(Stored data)
···

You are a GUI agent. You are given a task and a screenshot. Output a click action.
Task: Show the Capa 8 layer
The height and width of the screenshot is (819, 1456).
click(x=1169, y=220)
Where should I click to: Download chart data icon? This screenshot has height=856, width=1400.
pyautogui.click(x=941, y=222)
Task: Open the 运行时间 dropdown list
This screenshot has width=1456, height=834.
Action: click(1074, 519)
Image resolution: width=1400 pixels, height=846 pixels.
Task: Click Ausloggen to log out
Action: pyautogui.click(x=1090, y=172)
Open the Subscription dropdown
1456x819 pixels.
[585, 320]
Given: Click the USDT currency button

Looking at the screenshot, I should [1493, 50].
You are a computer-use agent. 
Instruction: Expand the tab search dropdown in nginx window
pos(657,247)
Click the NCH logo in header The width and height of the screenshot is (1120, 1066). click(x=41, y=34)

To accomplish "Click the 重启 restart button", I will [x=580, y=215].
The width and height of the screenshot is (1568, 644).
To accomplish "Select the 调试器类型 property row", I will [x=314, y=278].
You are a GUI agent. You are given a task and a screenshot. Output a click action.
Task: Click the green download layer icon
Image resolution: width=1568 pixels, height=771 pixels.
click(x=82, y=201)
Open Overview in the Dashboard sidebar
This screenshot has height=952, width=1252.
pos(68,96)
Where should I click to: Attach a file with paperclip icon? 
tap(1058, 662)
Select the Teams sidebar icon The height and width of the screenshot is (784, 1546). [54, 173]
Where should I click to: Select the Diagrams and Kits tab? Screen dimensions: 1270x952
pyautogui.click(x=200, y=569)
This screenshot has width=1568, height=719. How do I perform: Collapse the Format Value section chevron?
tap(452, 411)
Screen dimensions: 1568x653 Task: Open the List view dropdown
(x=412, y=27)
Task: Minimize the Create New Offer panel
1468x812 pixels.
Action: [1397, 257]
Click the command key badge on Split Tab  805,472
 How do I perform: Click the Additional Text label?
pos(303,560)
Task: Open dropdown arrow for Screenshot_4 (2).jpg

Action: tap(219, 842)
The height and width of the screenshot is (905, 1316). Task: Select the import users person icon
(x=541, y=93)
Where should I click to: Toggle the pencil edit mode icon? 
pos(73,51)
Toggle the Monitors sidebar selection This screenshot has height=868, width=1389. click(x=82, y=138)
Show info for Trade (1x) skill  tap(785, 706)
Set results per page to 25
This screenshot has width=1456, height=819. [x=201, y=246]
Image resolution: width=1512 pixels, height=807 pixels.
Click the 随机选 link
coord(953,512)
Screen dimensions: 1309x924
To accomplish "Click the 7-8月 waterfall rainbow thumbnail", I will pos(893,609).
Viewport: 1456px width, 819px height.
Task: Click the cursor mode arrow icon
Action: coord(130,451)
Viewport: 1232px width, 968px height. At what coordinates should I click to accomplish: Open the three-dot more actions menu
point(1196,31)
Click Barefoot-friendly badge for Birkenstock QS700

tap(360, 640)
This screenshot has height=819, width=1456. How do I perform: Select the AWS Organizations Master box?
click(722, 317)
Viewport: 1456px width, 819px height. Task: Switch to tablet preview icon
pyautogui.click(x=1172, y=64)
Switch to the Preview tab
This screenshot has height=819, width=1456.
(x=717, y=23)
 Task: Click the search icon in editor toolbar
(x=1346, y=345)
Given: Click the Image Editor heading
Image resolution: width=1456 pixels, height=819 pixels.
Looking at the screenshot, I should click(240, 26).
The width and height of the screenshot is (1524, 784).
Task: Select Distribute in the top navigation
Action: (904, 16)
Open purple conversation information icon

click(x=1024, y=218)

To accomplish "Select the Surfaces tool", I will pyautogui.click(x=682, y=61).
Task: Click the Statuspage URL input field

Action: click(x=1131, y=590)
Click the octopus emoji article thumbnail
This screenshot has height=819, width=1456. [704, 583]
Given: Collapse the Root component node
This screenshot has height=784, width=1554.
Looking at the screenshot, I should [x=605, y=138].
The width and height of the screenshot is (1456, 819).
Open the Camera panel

···

> **YOUR OBJECTIVE**:
Starting with the line above that holds "Viewport: 1232px width, 968px" and stopping with the line that holds "Given: Click the Image Editor heading", reproduce each line exactly, omitting all other lines.

> **ANSWER SECTION**:
Viewport: 1232px width, 968px height. At what coordinates should I click to accomplish: Open the three-dot more actions menu
point(1196,31)
Click Barefoot-friendly badge for Birkenstock QS700

tap(360, 640)
This screenshot has height=819, width=1456. How do I perform: Select the AWS Organizations Master box?
click(722, 317)
Viewport: 1456px width, 819px height. Task: Switch to tablet preview icon
pyautogui.click(x=1172, y=64)
Switch to the Preview tab
This screenshot has height=819, width=1456.
(x=717, y=23)
 Task: Click the search icon in editor toolbar
(x=1346, y=345)
Given: Click the Image Editor heading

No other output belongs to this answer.